> [Aim] Set out each line of the rows below as a Markdown table with the columns Line No. and Text. Skip blank lines and leave the pictures out.

=== Task inputs ===

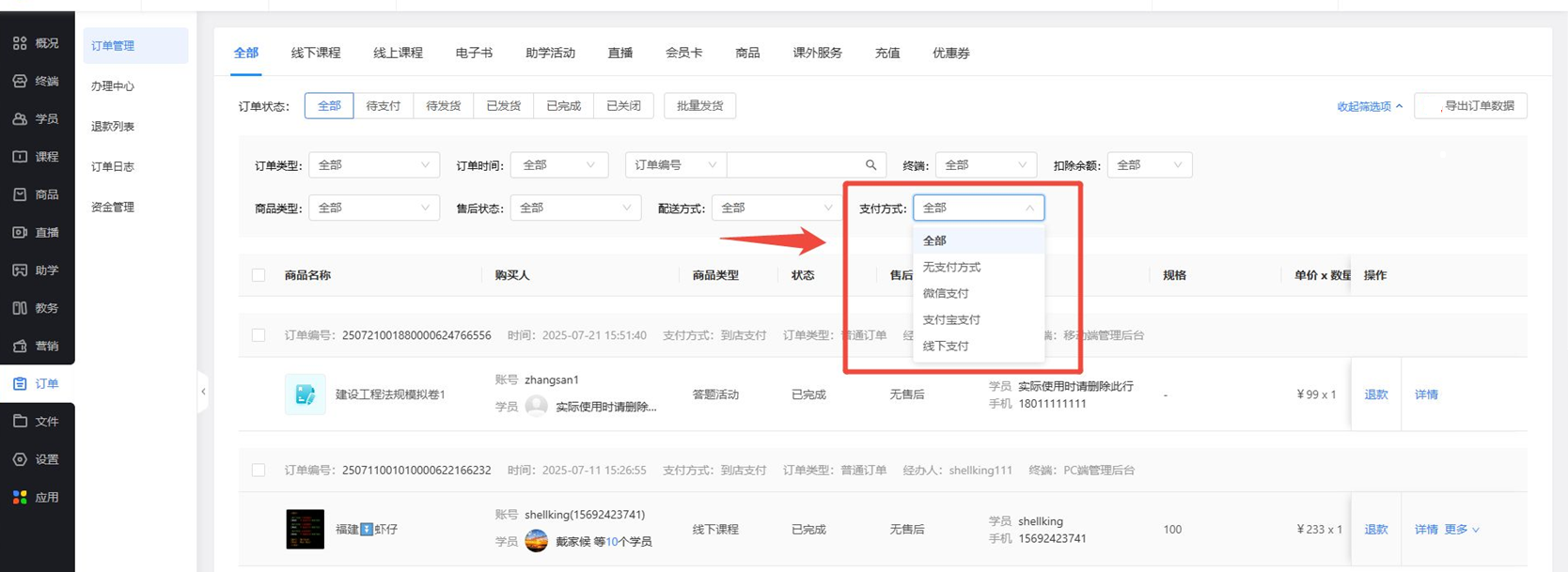
Task: Expand the 订单类型 dropdown
Action: tap(373, 165)
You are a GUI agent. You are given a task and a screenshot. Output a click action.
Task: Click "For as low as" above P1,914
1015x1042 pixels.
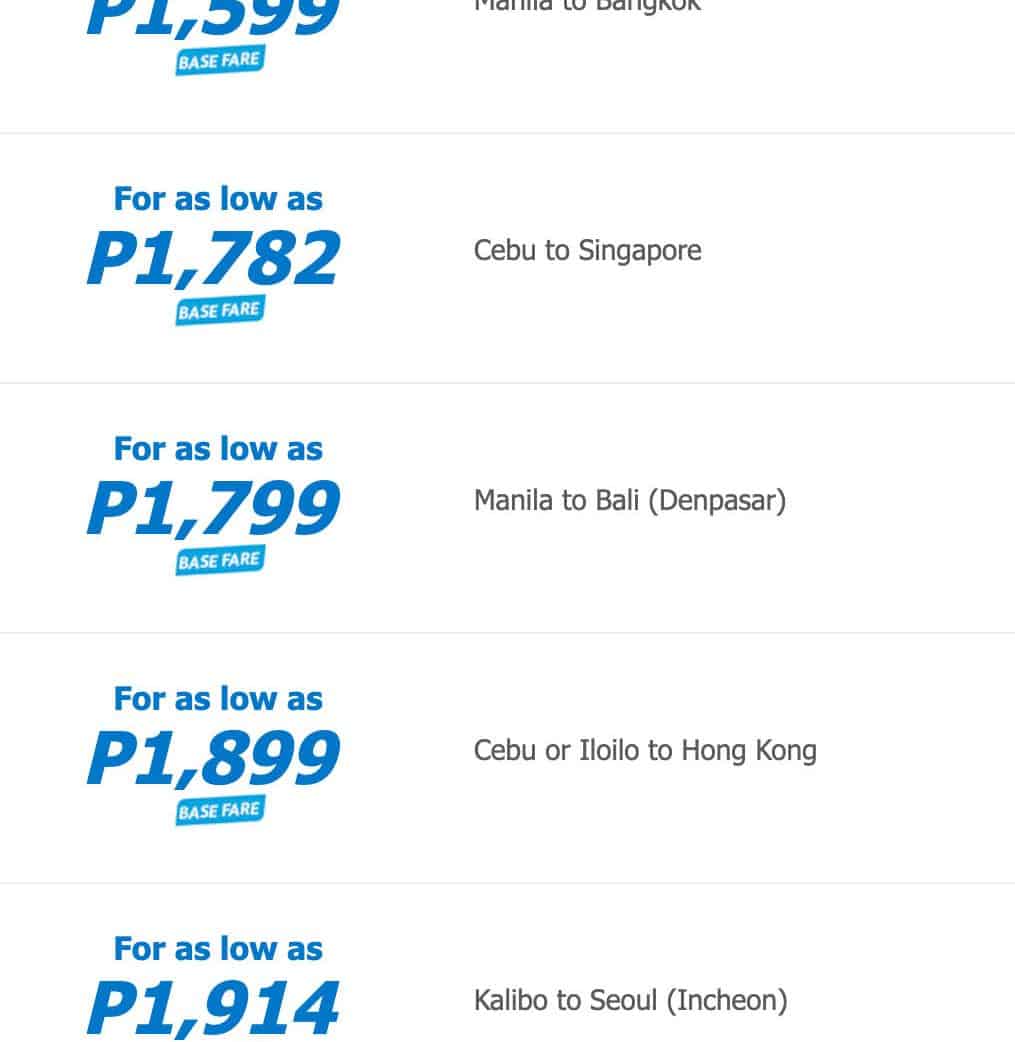click(218, 949)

===

> [Solution to this problem]
| Line No. | Text |
|---|---|
| 1 | Task: Expand the 订单类型 dropdown |
| 2 | Action: tap(373, 165) |
| 3 | You are a GUI agent. You are given a task and a screenshot. Output a click action. |
| 4 | Task: Click "For as low as" above P1,914 |
| 5 | 1015x1042 pixels. |
| 6 | click(218, 949) |